Next Meeting

Kevin E. Glosser keg at adelphia.net
Thu Apr 15 13:22:36 EDT 2004


On Thu, 2004-04-15 at 08:19, Darin Perusich wrote:
> selinux is the linux equivalent of Trusted Solaris.

<anti-flame disclaimer>

I am not attempting to counter the information you have provided, simply
to gain more clarification, from a topic you seem to clearly have more
experience with than I do.

</anti-flame disclaimer>

In the SELinux FAQ the NSA labels it as a NON "trusted" solution...

"
  * Is Security-enhanced Linux a Trusted Operating System?

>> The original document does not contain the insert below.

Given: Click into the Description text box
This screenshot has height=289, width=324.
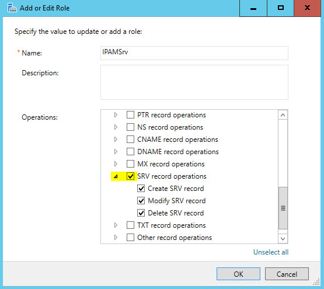Looking at the screenshot, I should [194, 82].
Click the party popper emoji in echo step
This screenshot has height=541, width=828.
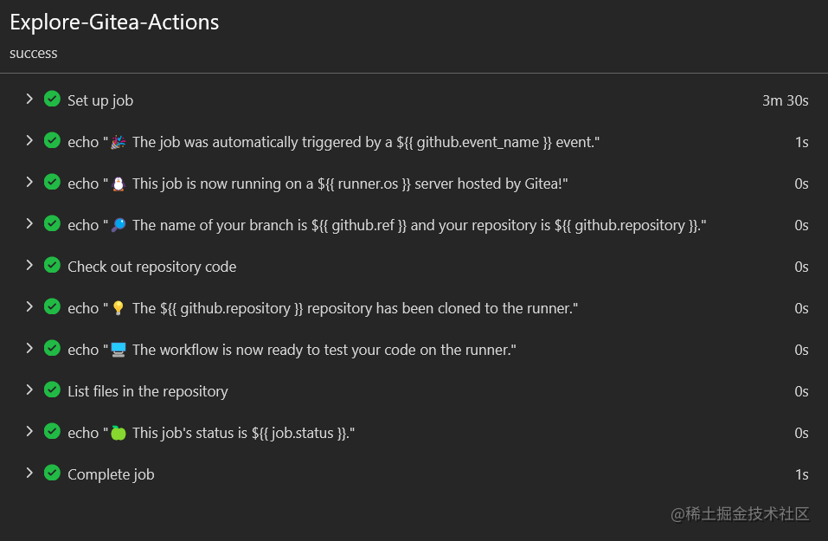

No. The phrase "Trusted Operating System" generally refers to an
operating system that provides sufficient support for multilevel
security and evidence of correctness to meet a particular set of
government requirements. Security-enhanced Linux incorporates useful
ideas from these systems but focuses upon mandatory access controls. It
is expected that this work would be combined with other efforts (e.g.,
auditing and documentation) to construct a "trusted" system. The initial
focus of Security-enhanced Linux development has been to create useful
functionality that delivers tangible protection benefits in a wide range
of real-world environments in order to demonstrate the technology.


  * Is it secure?

The notion of a secure system includes many attributes (e.g., physical
security, personnel security, etc.) and Security-enhanced Linux
addresses only a very narrow set of these attributes (i.e., mandatory
access controls in the operating system). Put another way, "secure
system" means safe enough to protect some real world information from
some real world adversary that the information owner and/or user care
about. Security-enhanced Linux is only a research prototype that is
intended to demonstrate mandatory controls in a modern operating system
like Linux and thus is very unlikely to meet any interesting definition
of secure system. We do believe that the technology demonstrated in
Security-enhanced Linux will be valuable to people that are building
secure systems. 
"

I'm not familiar with "Trusted Solaris", but is it possible it goes to a
level beyond what SELinux does?

>  it gives you the 
> ability to remove the all powerful root account and makes it a normal 
> user, gives you super granular control over all aspects of the system.

I don't know if "remove" is the best choice here. It seems to remove the
exploits that can occur from the idea of having an "all powerful"
account. Or is that what you are saying?

Can you clarify this point?

>  
> i looked into a year or so ago and found it to be crazy overkill, unless 
> you're doing super secret government or corporate stuff.

In the FAQ they do not describe it as worthy of government work. Again,
claiming this is not a "trusted" solution.

Also, this is being implemented in FC2. Now, it may be solely to get it
in a Redhat Entreprise edition later. However, in either case, it looks
like something that is coming.

My whole point of bringing it up, is wondering if this becomes an
accepted addition to Linux. Will ALL distro's add it? Will we have the
choice to use it?

Initially, there are 3 ways to use it in FC2(test2). You can run it in
enforcing mode, permissive mode, or disable it.

If, say tomorrow, every distro in existence released a SELinux version
running in enforcing mode, we'd all have something to adjust to. :)

Which is why I brought up the topic.